TASK INSTRUCTIONS →
• A. Could you copy out the forum thread about children and their dogs word for word, between "These are such" and "isn't for sharing!!", inclusive?
• B. In the forum thread about children and their dogs, who is letting Merlin chew his fingers?
• C. Can you write what comes next in the forum thread about children and their dogs, picking up from where it stops?

# my son and his bestfriend



## kat (Jun 23, 2012)

bess (short for bessie) meaning - loyal friend, always there when you need her. Think its a perfect name for his little buddy x


----------



## Minnie (Jun 8, 2012)

This is my grandson Jake letting Merlin chew his fingers.


----------



## Janev1000 (Oct 4, 2011)

Bess & Merlin are two gorgeous poos! x


----------



## JoJo (Mar 2, 2011)

Ahh lovely kids and happy poos xxx thanks for sharing


----------



## kat (Jun 23, 2012)

my other son and bess (both babys) parners in crime-i find myself telling them both no pretty much all day long!!!!! oh sorry about the pic, its impossable to get them both to sit togerther and look at the camera


----------



## Skyesdog (Jun 7, 2012)

These are such cute photos!! When I look at the last one, all I can think is how many times a day you have to remind your son that the water bowl isn't for sharing!!


----------



## kat (Jun 23, 2012)

you are so right !:laugh:


----------



## kat (Jun 23, 2012)

merlin is super cute <perfect>


----------



## mairi1 (Mar 12, 2012)

Aah such beautiful photos of poos and their best friends... Really is lovely to see


----------



## ali-s.j. (Jun 6, 2011)

GIVEN DATA →

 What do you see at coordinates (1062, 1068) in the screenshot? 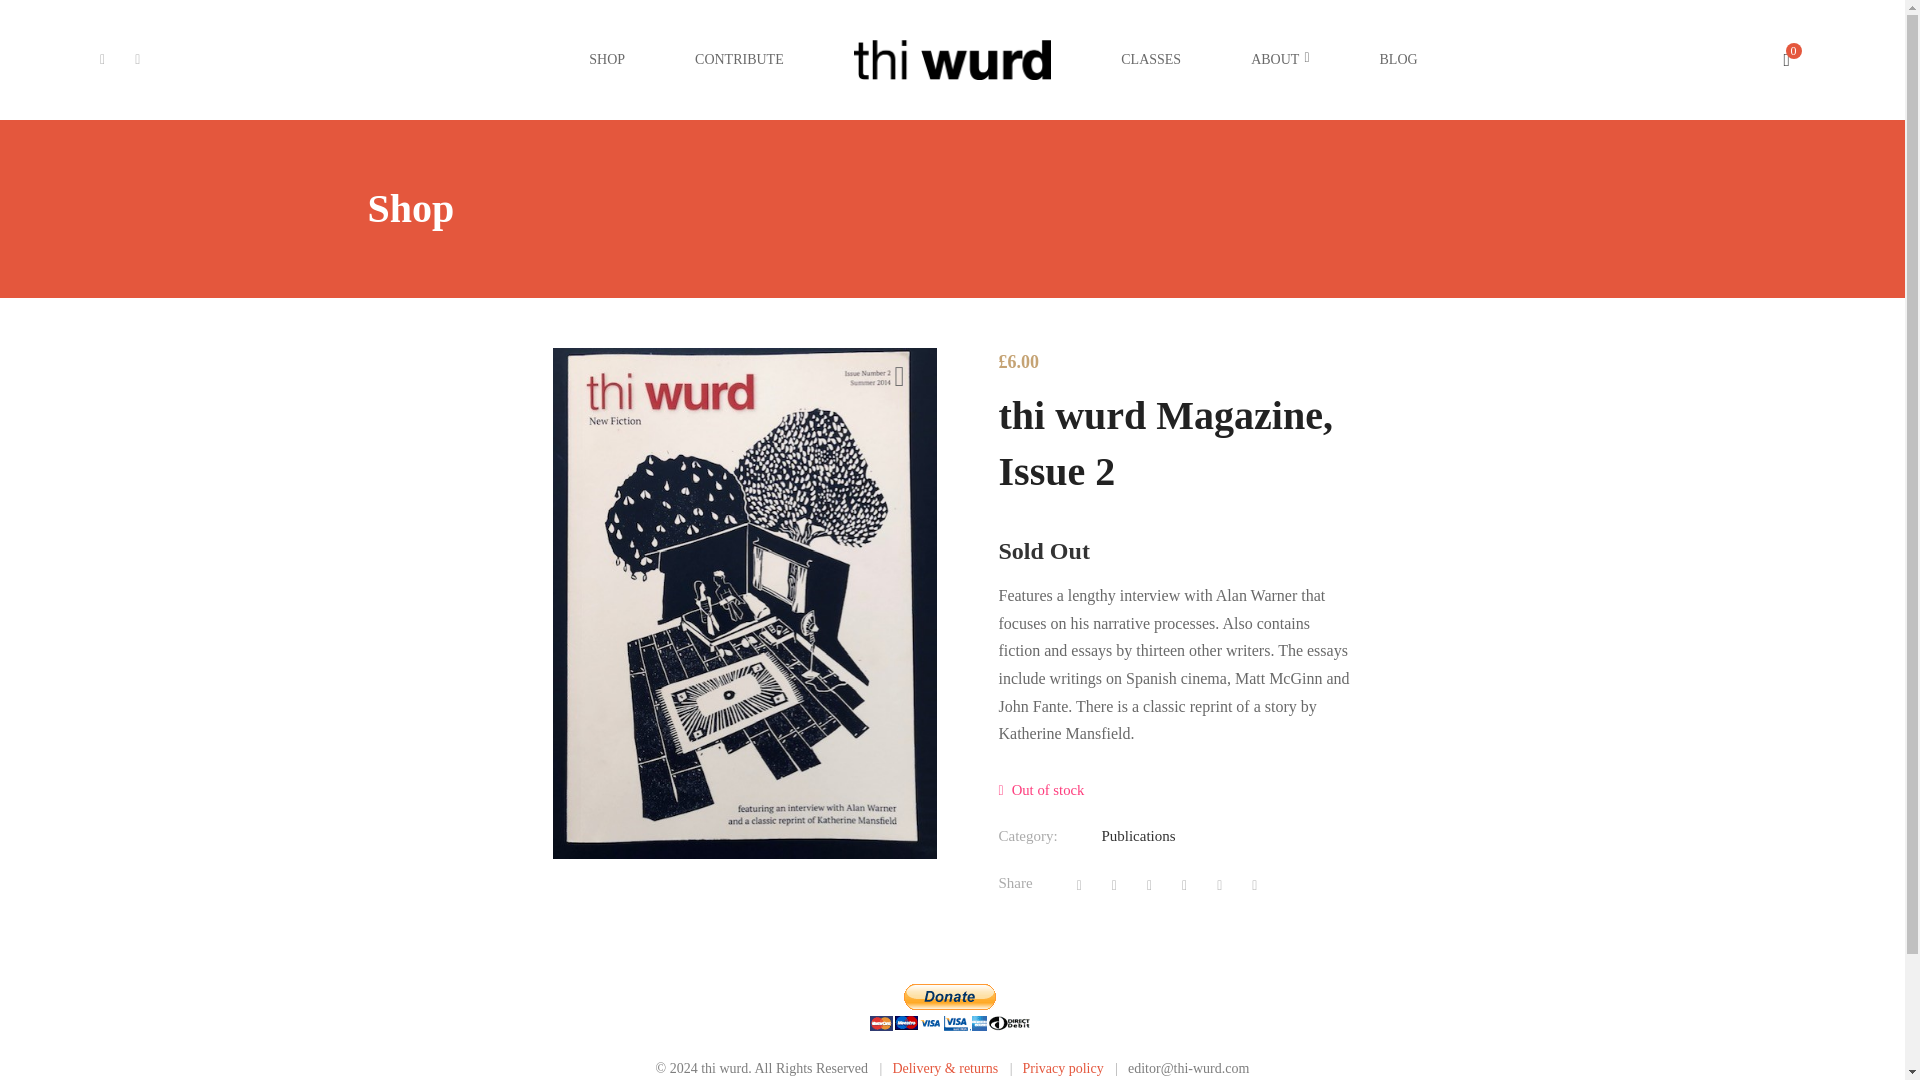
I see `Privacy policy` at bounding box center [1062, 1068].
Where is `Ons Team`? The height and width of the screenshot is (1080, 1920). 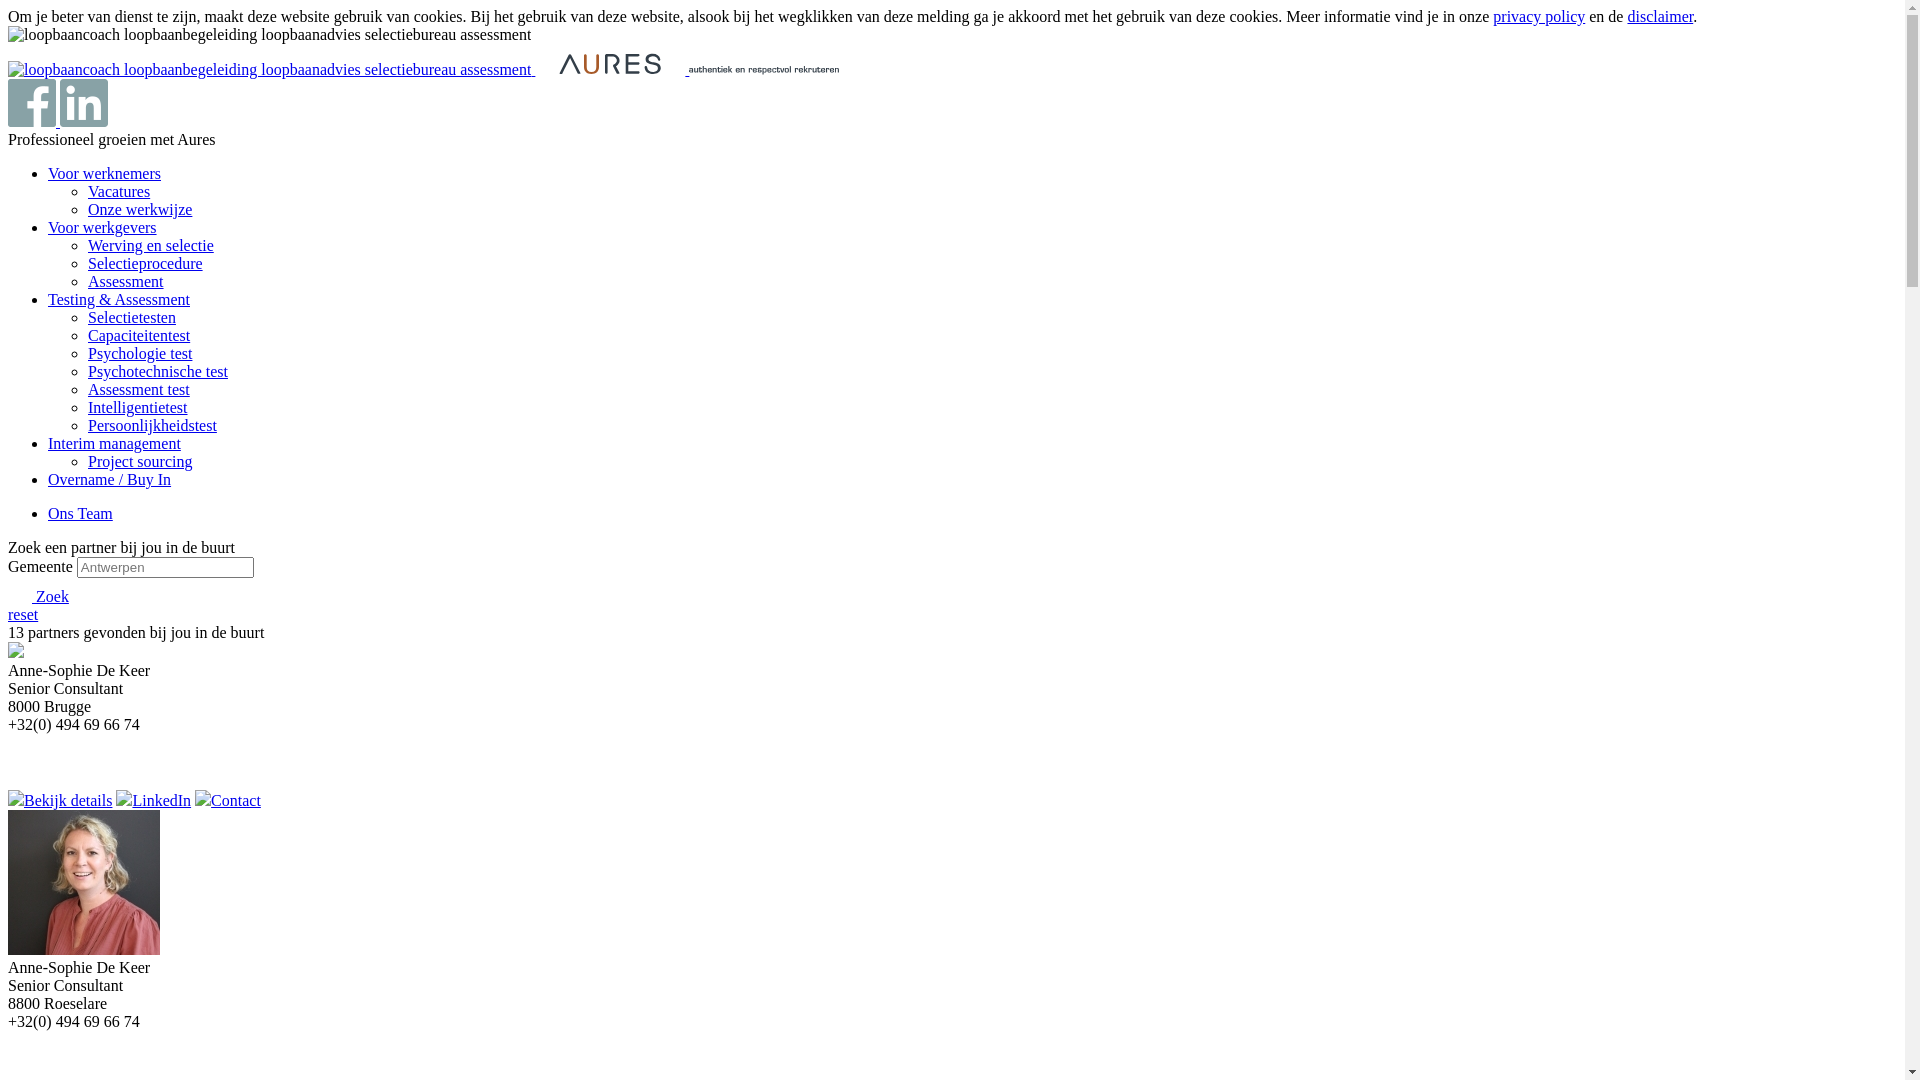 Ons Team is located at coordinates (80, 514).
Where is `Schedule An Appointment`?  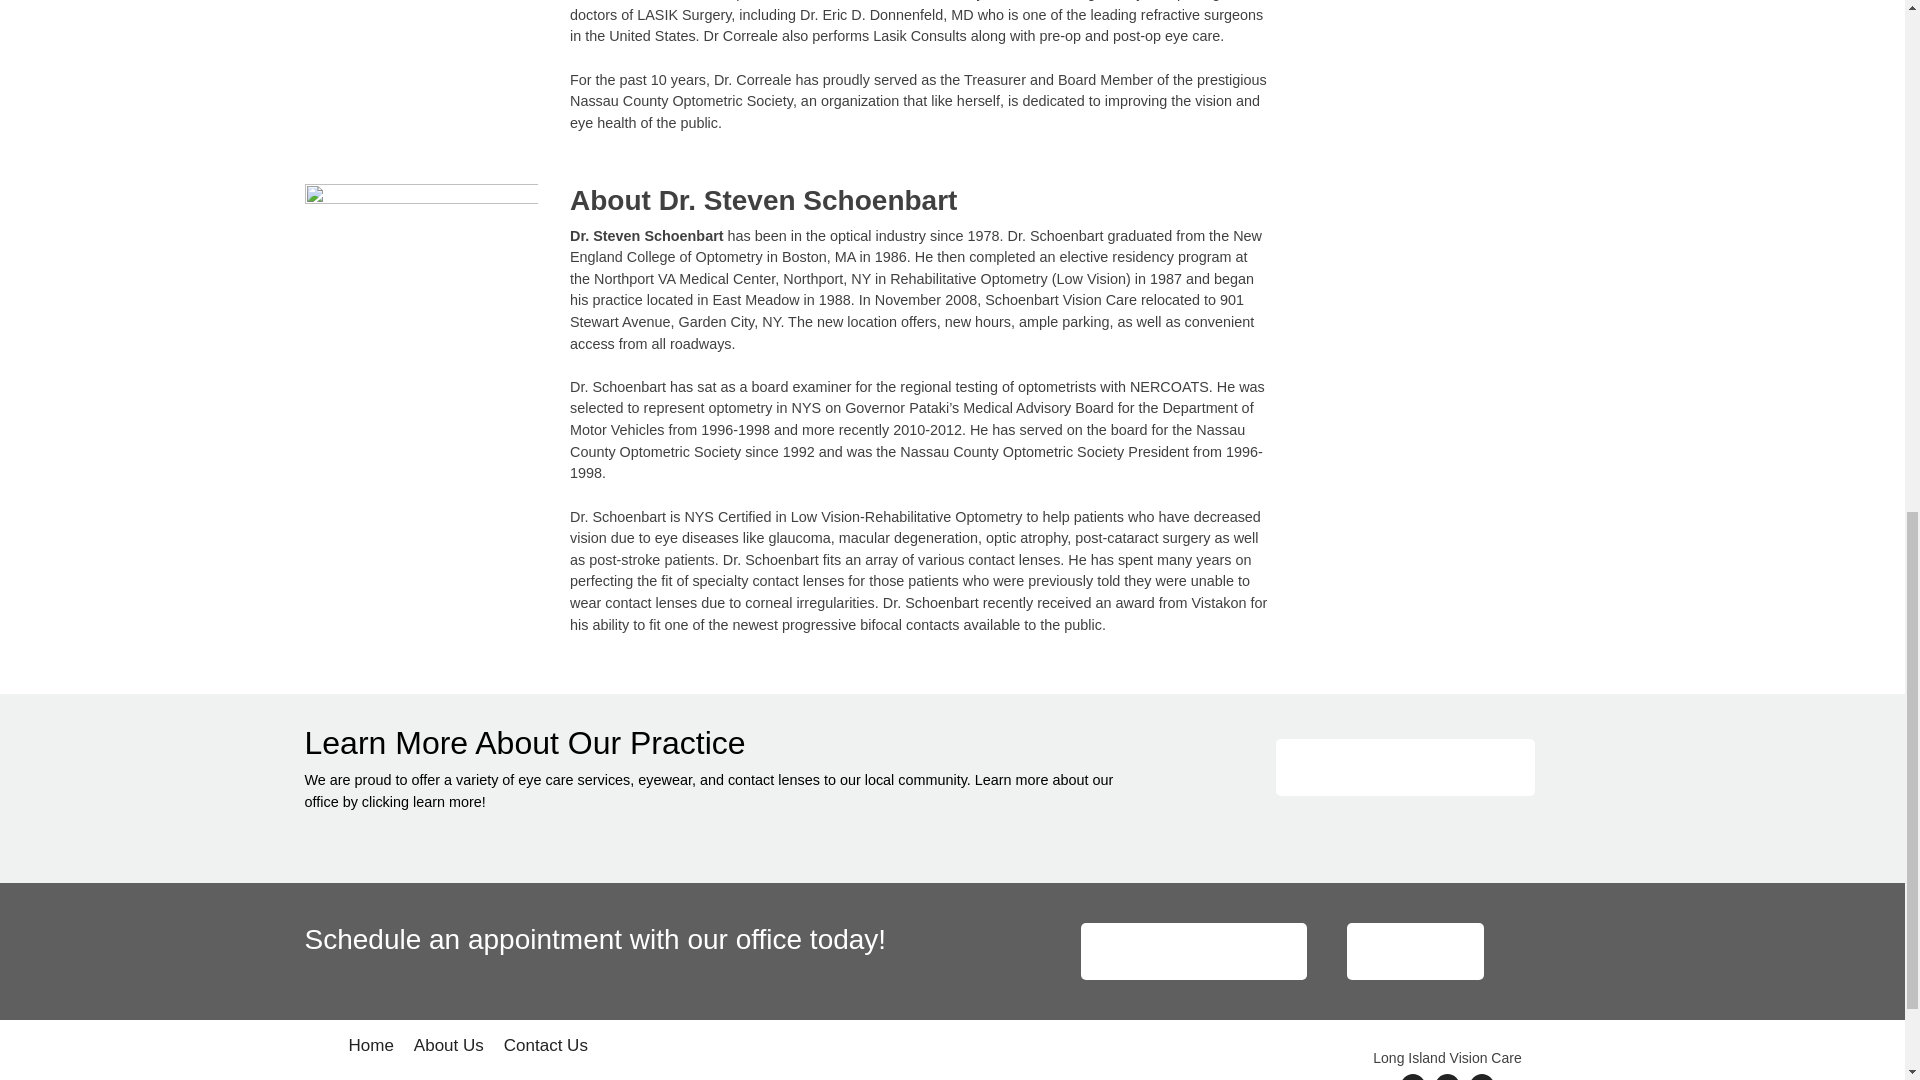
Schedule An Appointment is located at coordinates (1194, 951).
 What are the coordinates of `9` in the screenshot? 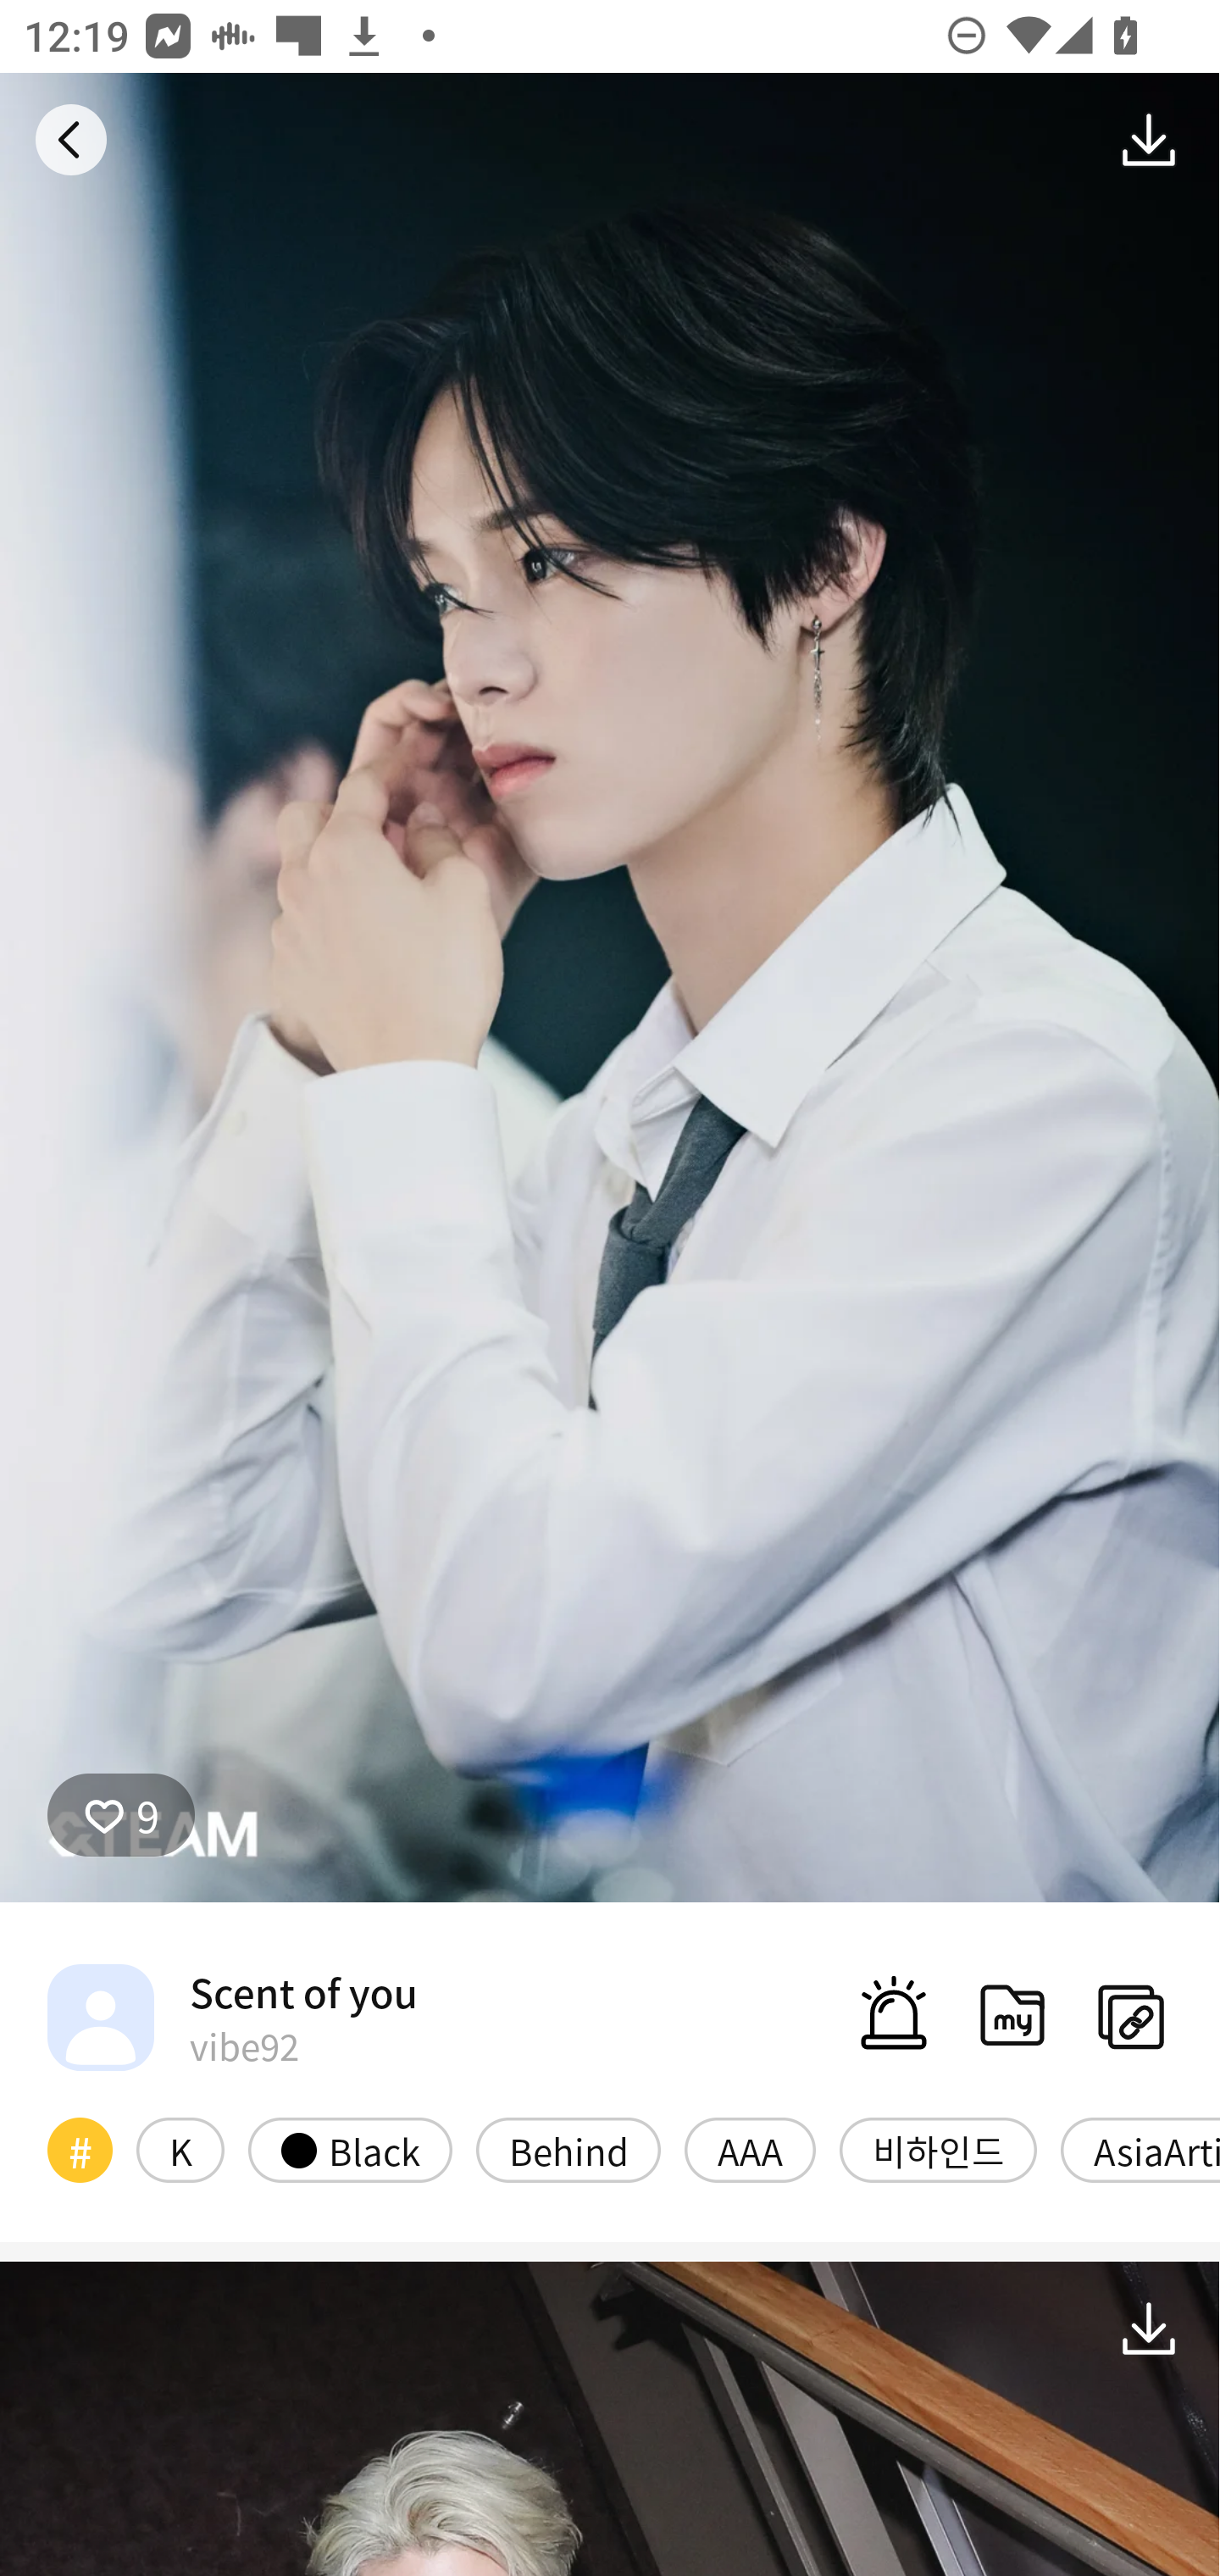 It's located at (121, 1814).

EXPECTED RESPONSES →
• A.
These are such cute photos!! When I look at the last one, all I can think is how many times a day you have to remind your son that the water bowl isn't for sharing!!

• B. Jake, Minnie's grandson.

• C.
Delightful - friends forever 
This is my daughter, aged 14 with her best friend Izzy


----------



## Turi (Jun 28, 2011)

Oh no - this post makes me want a baby!


----------



## ali-s.j. (Jun 6, 2011)

Another puppy would be easier ......


----------



## Guest (Aug 30, 2012)

Gorgeous.

xx


----------



## Nanci (Mar 1, 2012)

What beautiful hair they both have!!


----------



## wilfiboy (Sep 18, 2010)

Lovely pics, what best friends to have. My son just got a great big lick not at genteel as Izzy and he said has he just had sardines, no he was luckier than that it was green tripe lol.
Kate have things turned a corner things sound and look brighter at your house xxx


----------



## kat (Jun 23, 2012)

Things do seem to have turned a corner. Not ad to wash her for about a week now. Poos seem better and harder now. Still the odd funny one but no blood and no mucus. So bess is allowed in the room again now. #abouttime !


----------



## kat (Jun 23, 2012)

Nanci both of my boys have the blondest hair ever ! Some women would kill for there hair colour x


----------



## caradunne (Nov 29, 2010)

Ah. Ah and ahhhhhh, such lovely pictures.


----------



## DB1 (Jan 20, 2012)

Gorgeous pictures, so glad things are going well with Bess. We had to wait months before my son could get that close without really painful bites! now he gets great kisses and I'm always saying 'don't let him do that he's just been licking his willy!!!'


----------



## Minnie (Jun 8, 2012)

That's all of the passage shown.